For kicks, here's some code to copy memory from one location to another:
Code:
BigLoop:
move.w count, d2
move.l src, a0
move.l dst, a1
SmallLoop:
move.l (a0)+, (a1)+
move.l (a0)+, (a1)+
move.l (a0)+, (a1)+
move.l (a0)+, (a1)+
move.l (a0)+, (a1)+
move.l (a0)+, (a1)+
move.l (a0)+, (a1)+
move.l (a0)+, (a1)+
dbra d2, SmallLoop
dbra d1,BigLoop
Each of the memory copy moves is 8 cycles (the (aX)+ is 4 cycles each) * 8 moves = 64. The dbra is 10 cycles. 74 cycles for each run through the inner loop. I run through that 8192 times for 256KB, which should be 606208 cycles for the inner loop. Plus 10 cycles for the outter dbra, 16 for the initializations, and I run through the outer loop 1000 times for 250MB, which should come out to 606234000. The SE/30 has a 15.6672MHz clock, so the 250MB memory copy should take a theoretical 38.69447 seconds, running with data cache disabled, and all instructions running out of the instruction cache. Note that about 5 seconds of the almost 39s of theoretical running time is spent just in the dbra looping construct.

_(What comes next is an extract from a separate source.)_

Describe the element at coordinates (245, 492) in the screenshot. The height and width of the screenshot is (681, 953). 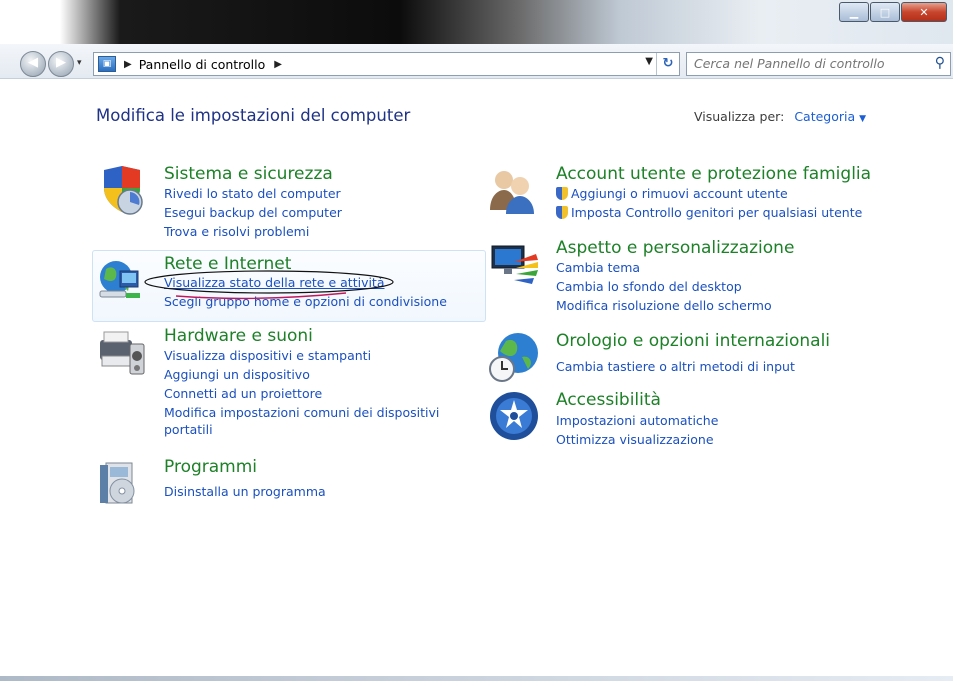
I see `link-uninstall-program: Disinstalla un programma` at that location.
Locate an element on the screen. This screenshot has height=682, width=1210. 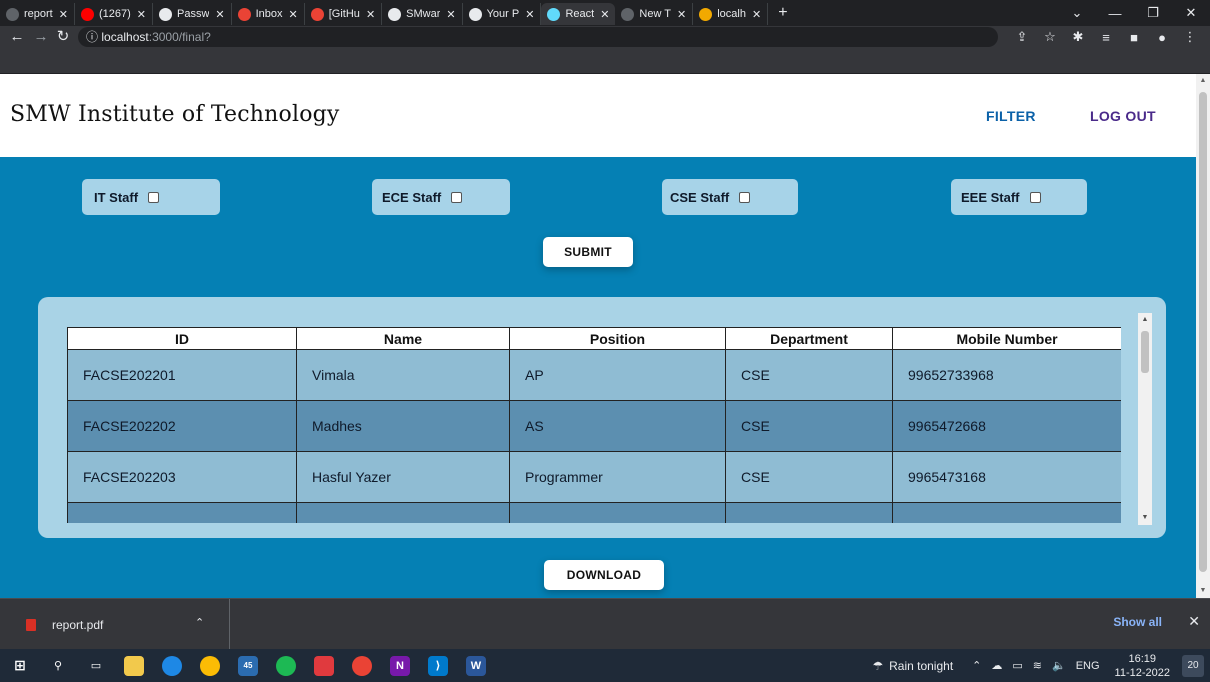
side-panel-icon: ■ is located at coordinates (1134, 38).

I tried running with interrupts disabled, and pulling time from the RTC before & after in order to measure time, but I couldn't get that working. So, I'm running with interrupts enabled, which includes the 60Hz timer for the Vertical Blanking tasks which include updating the global Time variable, updating mouse cursor location global variables (and if the mouse moves, updating the displayed cursor), etc.
The code above, with wrapper timing code, ran in approximately 42s for me, which would be almost 6MB/s RAM to RAM copy, or a total memory bandwidth utilization of about 12MB/s. Which doesn't seem too bad considering setup overhead, instruction fetch, looping overhead, and interrupt handling. The theoretical for the code being run is about 1MB/s more total utilization.
Anyway, that's just for kicks. SCSI's performance is pretty well capped due to SCSIMgr if nothing else. Then there's the plethora of drivers depending on how you formatted the drive, and aside from some cursory benchmarking, I don't think anyone has disassembled the various drivers to see what they're actually doing and what the various performance limitations are.
For performance related projects going forward, avoiding SCSI if for no other reason than to get away from SCSIMgr and the driver problems, seems to be the way to go. Unfortunately, all of the logic for partitions, which are required for making larger media useful due to filesystem limitations for the earlier machines, is wrapped up with SCSIMgr. It would be possible to implement a partitioning scheme with whatever driver ends up being written to handle newer interfaces, it's just more to do.
But that's just performance, which is nothing more than an interesting intellectual exercise given the technology found in dumpsters these days is faster than anything you'll get out of an SE/30.